For decades, Fortune 500 Companies have leveraged Operational Excellence (OE) methodologies to drive productivity, employee engagement and culture. By definition, Operational Excellence is a workplace philosophy and methodology focused on identifying and eliminating defects or inefficiencies in a process, most often, a manufacturing process. OE involves focusing on the ‘customers’ needs, keeping employees positive, empowered, and engaged and continual improvement. It's clear, concise, practical, but most importantly; actionable and teachable.
OE problem solving methodologies and techniques have not historically been applied to a facility, market or region's ‘Safety Process’ or ‘Safety Defects’. It has similarly not been applied to address Safety Maturity and Culture. It is important to remember that Culture drives employee behavior and employee behavior sets the norms, both positive and negative.
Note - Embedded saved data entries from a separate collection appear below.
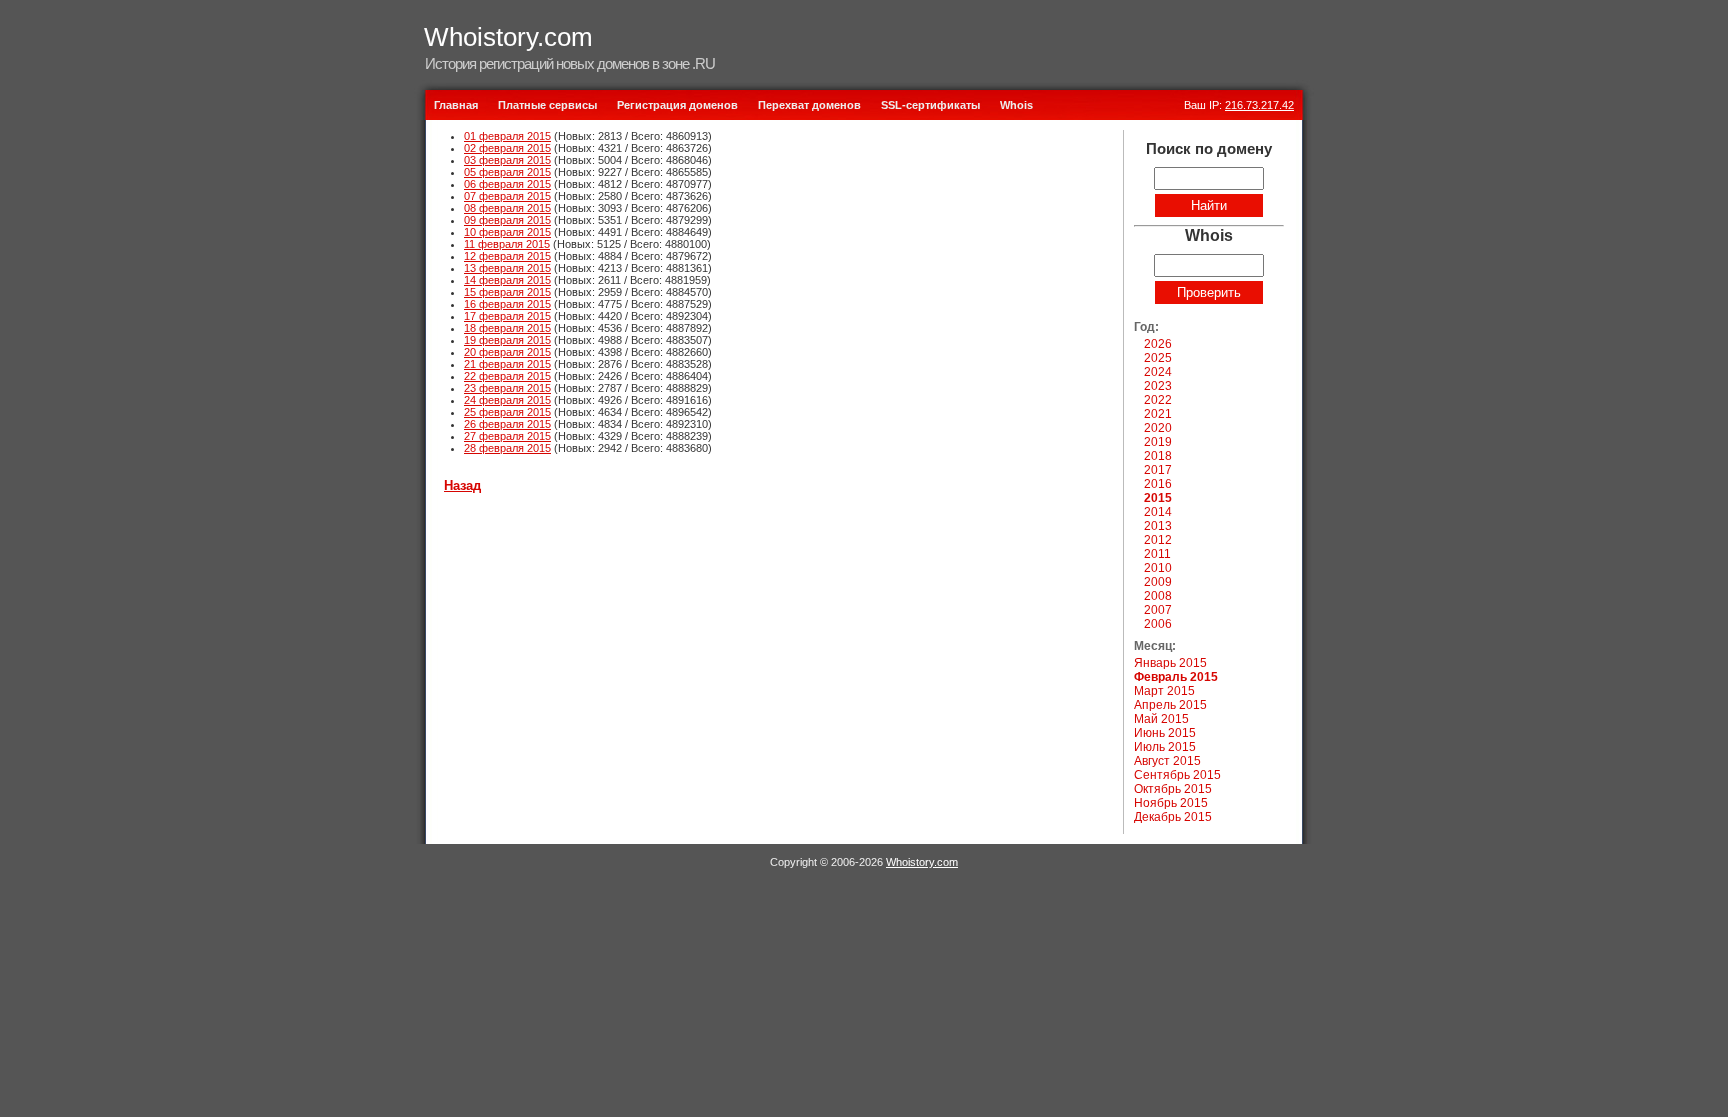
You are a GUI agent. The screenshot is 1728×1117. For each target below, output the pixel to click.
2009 (1158, 582)
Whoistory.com (508, 37)
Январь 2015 (1170, 663)
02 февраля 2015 (507, 148)
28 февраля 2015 (507, 448)
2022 (1158, 400)
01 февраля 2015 (507, 136)
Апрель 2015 (1170, 705)
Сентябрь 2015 (1177, 775)
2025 (1158, 358)
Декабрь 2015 (1173, 817)
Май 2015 (1161, 719)
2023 (1158, 386)
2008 (1158, 596)
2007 (1158, 610)
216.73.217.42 (1259, 105)
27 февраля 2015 (507, 436)
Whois (1016, 105)
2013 (1158, 526)
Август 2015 (1167, 761)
Examples of norms resulting from a negative culture include excessive clutter, employees not wearing seatbelts, tires not choked, finger pointing, supervisors not properly training new employees, etc. Norms resulting from a positive culture include the opposite; excellent housekeeping, all employees wear their seatbelts and when someone is not, they are coached by a peer based on the need to protect themselves and others around them, employees are heard, engaged and part of hazard identification and solutions!
If you seek to change culture, pick a norm you want to change, activate a plan to change that norm. Change the negative norm, you change behaviors, you change behavior you begin changing culture.
The OE problem solving tool; D M A I C (Define, Measure, Analyze, Improve and Control) allows your plant or geography to get very specific to the negative norms that drive performance using available data and employees' operational expertise.
The ‘Customer’ in this example is our employees and the "defects" are injuries, near misses and unsafe behaviors. The goal is to identify the norms and root causes leading to the defects or injuries and change the norm(s) driving unfavorable performance.
This approach uses Root Cause Analysis (RCA) and DMAIC (Define, Measure, Analyze, Improve and Control).